ヤクルト石川雅規はあと24勝
200勝が打者の2000安打と並ぶ「投手の生涯的な目標」になったのは、1978年に日本プロ野球名球会が発足し、その入会基準として「200勝」「2000安打」を設定してからだろう(のち250セーブも入会基準となる)。もちろんそれ以前から「節目の数字」として意識されてはいたが、名球会発足以後はよりその価値が高くなった。
現在、NPB単独の通算200勝投手は400勝の金田正一を筆頭に24人いる。しかし現役では1人もいない。
現役投手のNPB勝利数10傑が下記の表だ。西武の松坂大輔は今季限りの引退を表明したが、現役投手に含めている。
ヤクルトの石川雅規があと24勝まで迫っている。松坂世代より1学年上の41歳だが、今季も3勝。大台突破に果敢に挑んでいるが、かなり高いハードルであるのは間違いない。
続いて楽天の涌井秀章があと50勝、さらに松坂世代のソフトバンク・和田毅があと58勝と続いているが、200勝クリアが相当苦しいのは事実だ。
分業制やローテーションの確立、メジャー挑戦が要因
平成以降、200勝達成投手は村田兆治(ロッテ1989年5月13日)、北別府学(広島1992年7月16日)、工藤公康(巨人2004年8月17日)、山本昌(中日2008年8月4日)と4人いるが、山本昌以降13年も出ていない。また、平成以降のデビューでNPB通算200勝に到達した投手はいない。

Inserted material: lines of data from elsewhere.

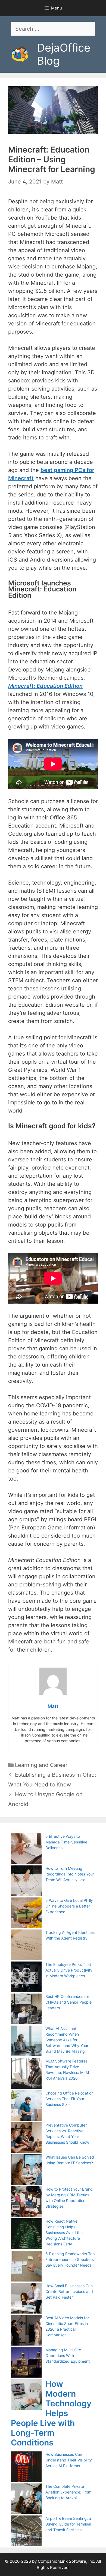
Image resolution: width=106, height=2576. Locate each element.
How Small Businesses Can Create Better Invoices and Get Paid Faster (69, 2291)
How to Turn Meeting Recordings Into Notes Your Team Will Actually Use (69, 1874)
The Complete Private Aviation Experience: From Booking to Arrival (68, 2492)
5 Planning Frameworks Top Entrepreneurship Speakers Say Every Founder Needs (70, 2259)
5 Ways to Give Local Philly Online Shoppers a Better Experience (69, 1906)
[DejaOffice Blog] (20, 53)
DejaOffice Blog (63, 54)
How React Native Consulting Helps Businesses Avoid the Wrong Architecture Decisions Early (64, 2232)
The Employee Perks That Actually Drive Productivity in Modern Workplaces (68, 1970)
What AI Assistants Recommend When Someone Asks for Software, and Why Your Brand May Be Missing (66, 2040)
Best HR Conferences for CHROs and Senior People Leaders (68, 2002)
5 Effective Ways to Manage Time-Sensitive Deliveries (66, 1842)
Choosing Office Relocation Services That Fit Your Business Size (69, 2099)
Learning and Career (41, 1765)
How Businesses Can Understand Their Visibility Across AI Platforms (68, 2460)
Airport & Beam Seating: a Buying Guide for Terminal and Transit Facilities (68, 2524)
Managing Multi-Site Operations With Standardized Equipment (67, 2355)
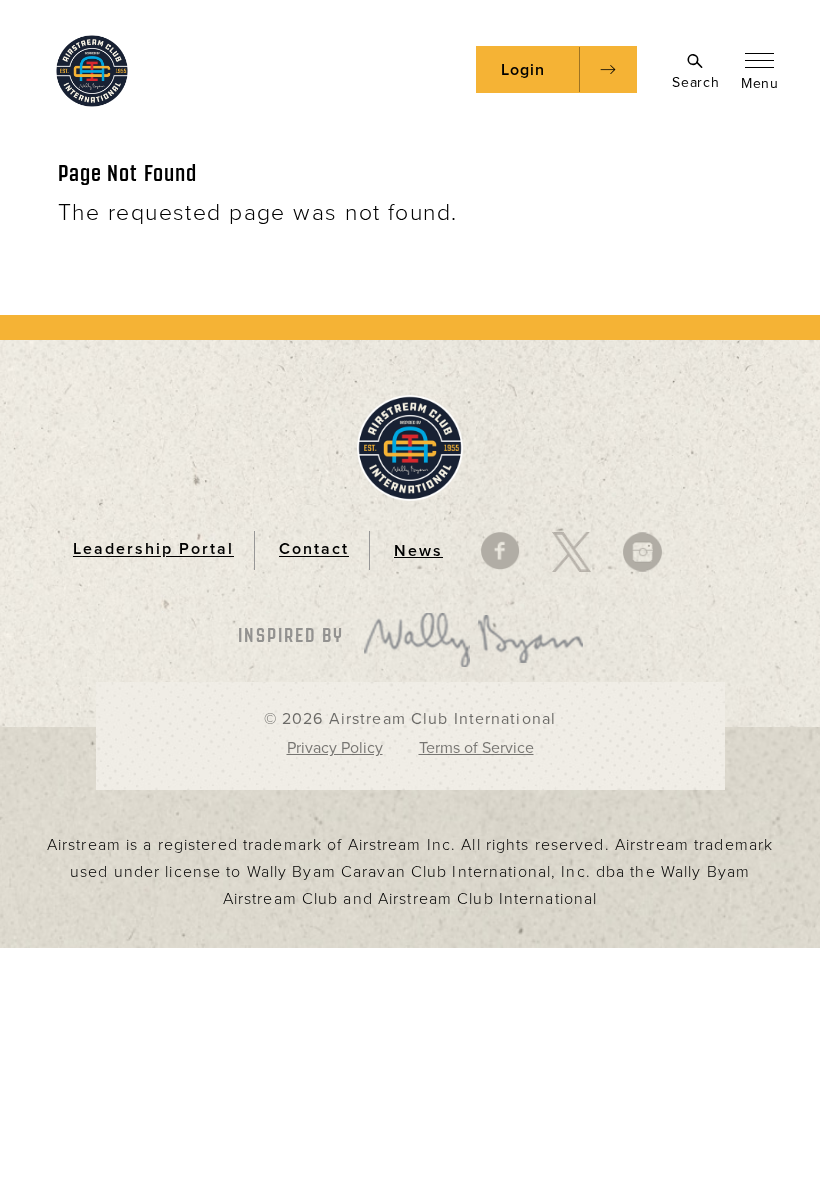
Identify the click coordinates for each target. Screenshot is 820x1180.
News (418, 551)
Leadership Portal (153, 550)
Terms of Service (476, 748)
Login (523, 70)
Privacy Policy (335, 748)
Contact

なぜ、近年の投手は200勝に到達しなくなったのか?これは近年のプロ野球の変化が大きく影響している。
1.先発、救援の分業制確立
金田正一、稲尾和久など昭和中期の大投手は先発の合間に救援でも投げて勝利を挙げていた。1961年、西鉄の稲尾和久がNPBタイのシーズン42勝を挙げた時は、先発で24勝のほか救援で18勝を挙げていた。しかし現在では、先発投手が救援を掛け持ちすることはほとんどなくなった。
2.ローテーションの確立
かつての先発投手は中1日、2日で登板することも珍しくなかったが、今ではローテーションが確立されている。中6日が基本となっているため、シーズンの登板数は143試合制で25~27試合となる。最多勝は近年15勝前後だが、200勝を挙げるには最多勝に近い15勝を14シーズンも続けなければならない。かなり厳しくなっている。
3.トップクラスのMLB挑戦
1995年に野茂英雄が近鉄からドジャースに移籍して以降、各球団のエース級の投手の多くが、全盛期にMLBに移籍するようになった。このため、NPBのキャリアは100勝前後で中断することが増え、NPB単独での200勝はさらに難しくなっている。
これを考慮して、名球会は「日米通算」も入会資格に含めている。ただし「日本で初勝利を挙げてからの起算」となる。MLBで199勝を挙げた投手がNPBで1勝しても入会資格は与えられない。
楽天・田中将大はあと19勝
引退した投手で、日米通算150勝以上を記録した投手は5人いる。
名球会まで到達したのは黒田博樹と野茂英雄の2人だ。黒田は広島で103勝を挙げたのちにMLBにわたり79勝を挙げてから再び広島に復帰。2シーズンで21勝を挙げて野茂英雄以来の「日米通算200勝」をマークした。
現役投手の日米通算勝利数ランキングが下の表だ。
今季から楽天に復帰している田中将大は、日米通算ではあと19勝で200勝。大台が見えてきている。今季は勝ち星に恵まれないが、32歳の若さを考えれば十分に可能だ。
パドレスのダルビッシュもあと29勝、サイ・ヤング賞を争うクラスの投手なので、順調にいけば3年後くらいには達成可能だろう。
松坂大輔は松坂世代のフラッグシップ選手として大いに期待されたが、日米通算170勝で終わった。なお、松坂の日米通算170勝108敗2セーブは、奇しくも岩隈久志の記録と全く同じだ。
ツインズの前田健太も、MLBで先発投手として定着している。このまま投げることができれば大台到達も夢ではない。
日米通算記録はNPBの公式記録ではないが、現在のプロ野球を語る上では重要な評価基準になっている。次の200勝投手は誰になるだろうか?